Collected data entries
------------

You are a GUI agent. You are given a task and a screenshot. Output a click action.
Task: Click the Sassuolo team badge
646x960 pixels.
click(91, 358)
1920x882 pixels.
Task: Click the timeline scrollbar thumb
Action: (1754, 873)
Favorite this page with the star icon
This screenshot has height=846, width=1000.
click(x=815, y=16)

------------

All the lines above must appear again in the answer, word for word.

◆ **Reply**
You are a GUI agent. You are given a task and a screenshot. Output a click action.
Task: Click the Sassuolo team badge
646x960 pixels.
click(91, 358)
1920x882 pixels.
Task: Click the timeline scrollbar thumb
Action: (1754, 873)
Favorite this page with the star icon
This screenshot has height=846, width=1000.
click(x=815, y=16)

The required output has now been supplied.